## TEXT ZUR UNTERSUCHUNG:
/---

Lob der persönlichen Krise
Krisen werden allgemein als etwas Negatives empfunden, als Verschlechterung, dabei bedeuten sie vor allem eins: Veränderung.
Krisen haben einen schlechten Ruf, niemand will freiwillig eine Krise durchmachen, Krise bedeutet Schmerz, Angst, Trauer. Doch Zeiten, in denen man aus welchen Gründen auch immer auf dem Nullpunkt seines Lebens steht, sind so viel mehr als das. Sie beinhalten das Potential für Wachstum, emotionale und intellektuelle Reifungsprozesse, die nachdem man sie konstruktiv verarbeitet hat, bewirken, dass es einem nach der Krise sogar besser geht als vorher.

\---

## ZU BEARBEITENDE AUFGABEN:
- A) Erkläre in ein bis drei Sätzen, warum es einem laut dem Text über Krisen nach einer Krise sogar besser gehen kann als vorher.
- B) Fasse den Text über Krisen in zwei Sätzen zusammen.
- C) Schreibe aus dem Text über Krisen die Stelle ab, die mit „Lob der persönlichen“ beginnt und mit „geht als vorher.“ endet.
Die Einträge stammen aus einer anderen Quelle.

## AUSZÜGE AUS DATEN:
/---

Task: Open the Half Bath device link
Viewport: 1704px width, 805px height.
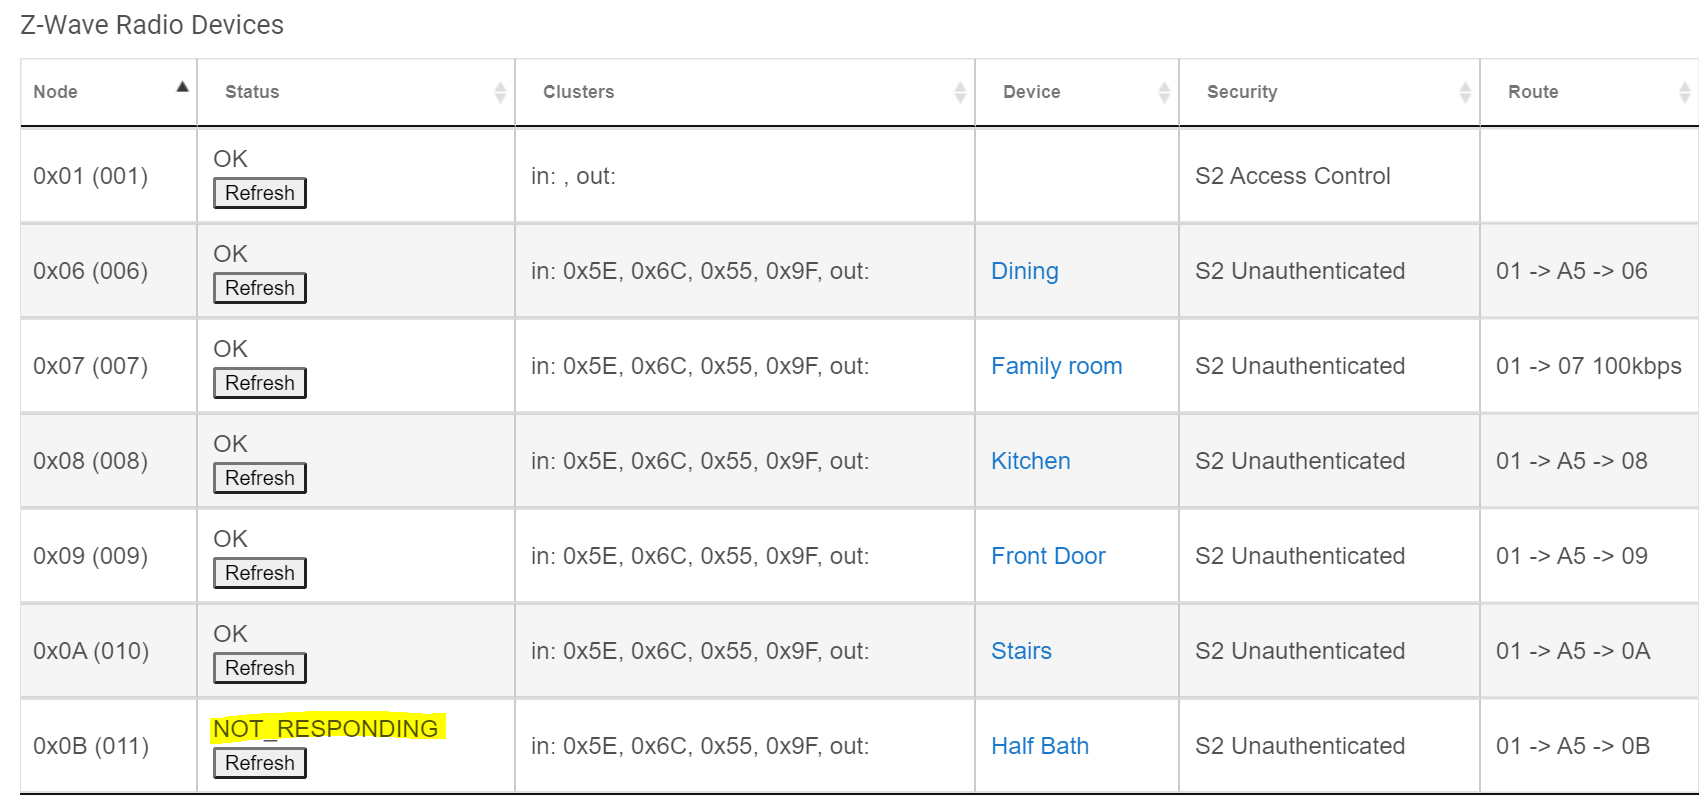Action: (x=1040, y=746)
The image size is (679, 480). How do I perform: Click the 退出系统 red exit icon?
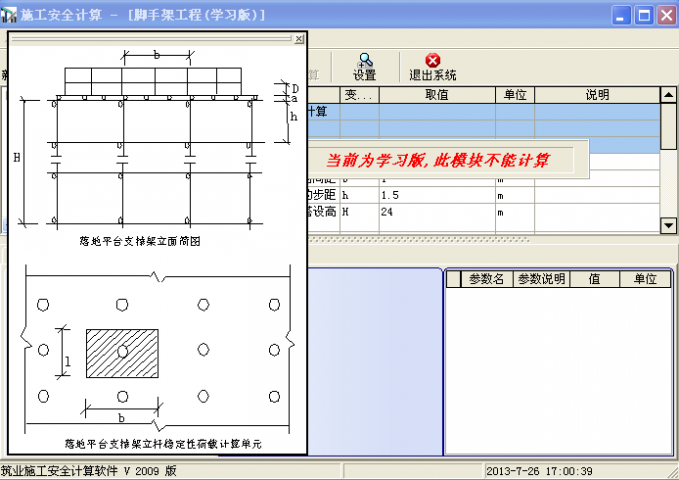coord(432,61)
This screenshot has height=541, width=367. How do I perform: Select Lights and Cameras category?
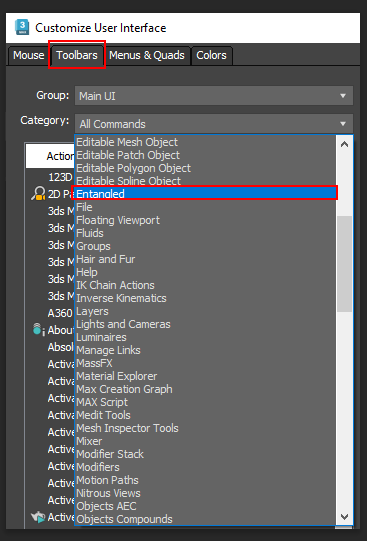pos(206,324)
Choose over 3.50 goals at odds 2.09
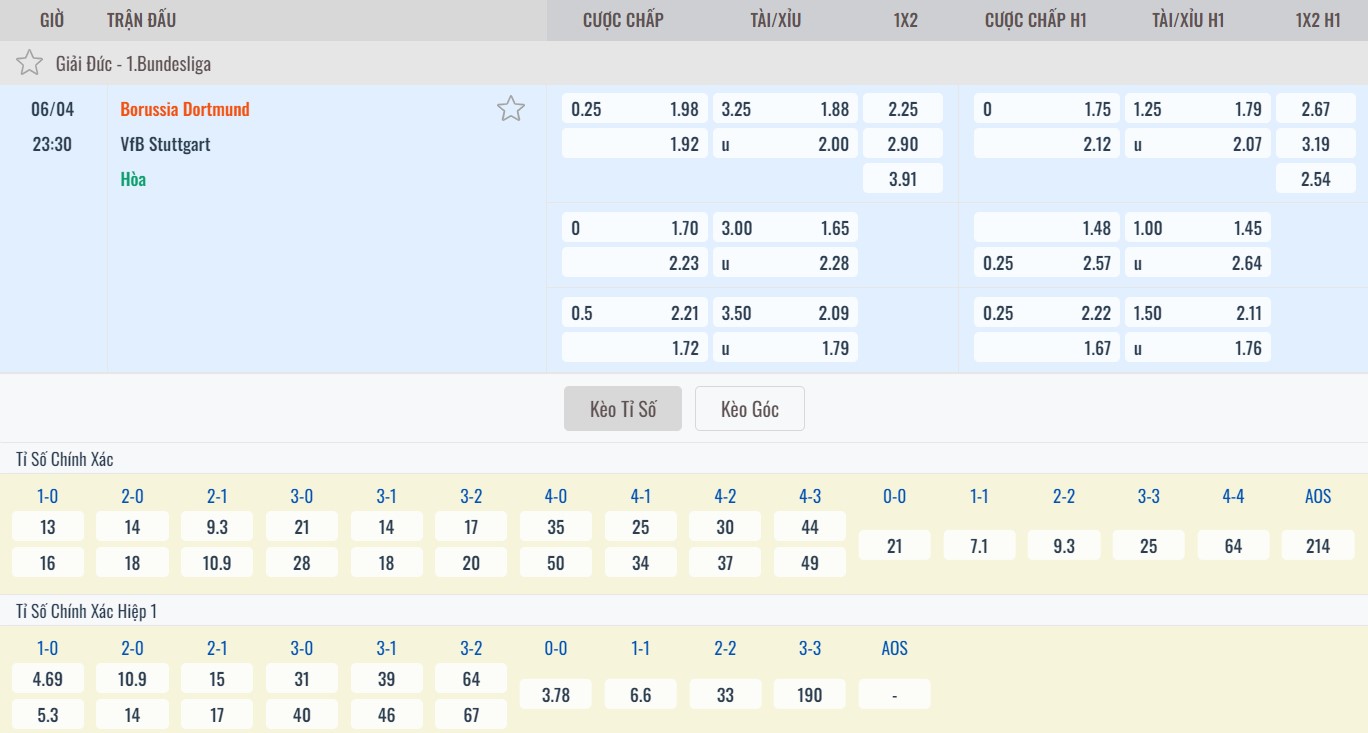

\---

## LISTE DER ANTWORTEN:
- A) Krisen beinhalten das Potential für Wachstum sowie für emotionale und intellektuelle Reifungsprozesse. Hat man diese konstruktiv verarbeitet, bewirken sie, dass es einem nach der Krise sogar besser geht als vorher.

- B) Krisen gelten allgemein als etwas Negatives und stehen für Schmerz, Angst und Trauer, bedeuten aber vor allem Veränderung. Sie bergen das Potential für Wachstum und Reifungsprozesse, die nach konstruktiver Verarbeitung dazu führen können, dass es einem danach besser geht als vorher.

- C)
Lob der persönlichen Krise
Krisen werden allgemein als etwas Negatives empfunden, als Verschlechterung, dabei bedeuten sie vor allem eins: Veränderung.
Krisen haben einen schlechten Ruf, niemand will freiwillig eine Krise durchmachen, Krise bedeutet Schmerz, Angst, Trauer. Doch Zeiten, in denen man aus welchen Gründen auch immer auf dem Nullpunkt seines Lebens steht, sind so viel mehr als das. Sie beinhalten das Potential für Wachstum, emotionale und intellektuelle Reifungsprozesse, die nachdem man sie konstruktiv verarbeitet hat, bewirken, dass es einem nach der Krise sogar besser geht als vorher.